Darifenacin: another antimuscarinic for overactive bladder.
Author(s): Guay DR
Affiliation(s): Institute for the Study of Geriatric Pharmacotherapy, Department of Experimental and Clinical Pharmacology, University of Minnesota College of Pharmacy, Minneapolis, Minnesota 55455, USA. firstname.lastname@example.org
Publication date & source: 2005-05, Consult Pharm., 20(5):424-31.

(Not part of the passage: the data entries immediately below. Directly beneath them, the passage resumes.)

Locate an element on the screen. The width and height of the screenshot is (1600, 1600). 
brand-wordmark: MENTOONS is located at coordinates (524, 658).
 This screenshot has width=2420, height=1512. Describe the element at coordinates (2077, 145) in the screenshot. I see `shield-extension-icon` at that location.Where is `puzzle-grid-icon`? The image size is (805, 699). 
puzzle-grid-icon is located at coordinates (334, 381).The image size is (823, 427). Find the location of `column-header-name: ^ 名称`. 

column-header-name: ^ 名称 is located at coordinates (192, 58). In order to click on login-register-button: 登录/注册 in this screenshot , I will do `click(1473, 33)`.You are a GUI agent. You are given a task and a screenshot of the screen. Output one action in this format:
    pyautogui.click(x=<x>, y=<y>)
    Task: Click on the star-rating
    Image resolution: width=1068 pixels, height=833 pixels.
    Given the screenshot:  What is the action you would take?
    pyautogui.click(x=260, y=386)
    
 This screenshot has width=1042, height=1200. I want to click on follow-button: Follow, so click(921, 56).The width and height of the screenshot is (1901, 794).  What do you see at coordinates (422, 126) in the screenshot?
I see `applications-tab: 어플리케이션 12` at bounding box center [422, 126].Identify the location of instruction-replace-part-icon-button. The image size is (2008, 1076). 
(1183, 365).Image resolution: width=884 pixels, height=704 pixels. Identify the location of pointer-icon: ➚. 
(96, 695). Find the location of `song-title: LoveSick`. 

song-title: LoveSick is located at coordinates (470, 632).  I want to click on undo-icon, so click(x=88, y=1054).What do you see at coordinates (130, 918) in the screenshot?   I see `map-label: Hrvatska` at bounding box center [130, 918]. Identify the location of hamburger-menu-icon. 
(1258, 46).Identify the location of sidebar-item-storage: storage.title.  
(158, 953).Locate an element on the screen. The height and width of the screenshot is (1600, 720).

OBJECTIVE: To review darifenacin, a new anticholinergic for overactive bladder, approved in December 2004 by the U.S. Food and Drug Administration. DATA SOURCE: A MEDLINE/PUBMED search was conducted to identify pertinent studies in the English language. In addition, proceedings of meetings of the International Continence Society, European Association of Urology, American Urological Association, and American College of Obstetrics and Gynecology were reviewed for relevant abstracts. Additional references were obtained from the bibliographies of these sources. Data over the time period of 1986 through September 2004 were reviewed. STUDY SELECTION: All studies evaluating any aspect of darifenacin in vitro or in vivo in animals or humans. DATA SYNTHESIS: Preclinical studies demonstrated that darifenacin was an antagonist at muscarinic cholinergic M1, M3, and M5 receptors. On the basis of preclinical data, darifenacin was felt to be a "uroselective" antimuscarinic. Darifenacin is extensively metabolized, with urinary excretion of parent compound being less than 10%. Darifenacin, dosed as 7.5 or 15 mg once daily, is significantly superior to placebo in reducing the numbers of micturitions, urges, incontinence episodes, and urge severity and increasing the warning time and volume per micturition. No active-controlled trial data are available. The most problematic adverse effects of darifenacin are the anticholinergic effects of dry mouth and constipation. CONCLUSION: Although promising in preclinical studies, the "uroselectivity" of the anticholinergic activity of darifenacin has not been confirmed in clinical trials. No comparative data with marketed (for overactive bladder) anticholinergics are available. On the basis of available data, darifenacin does not appear to be a substantial advance upon existing anticholinergics in the management of overactive bladder.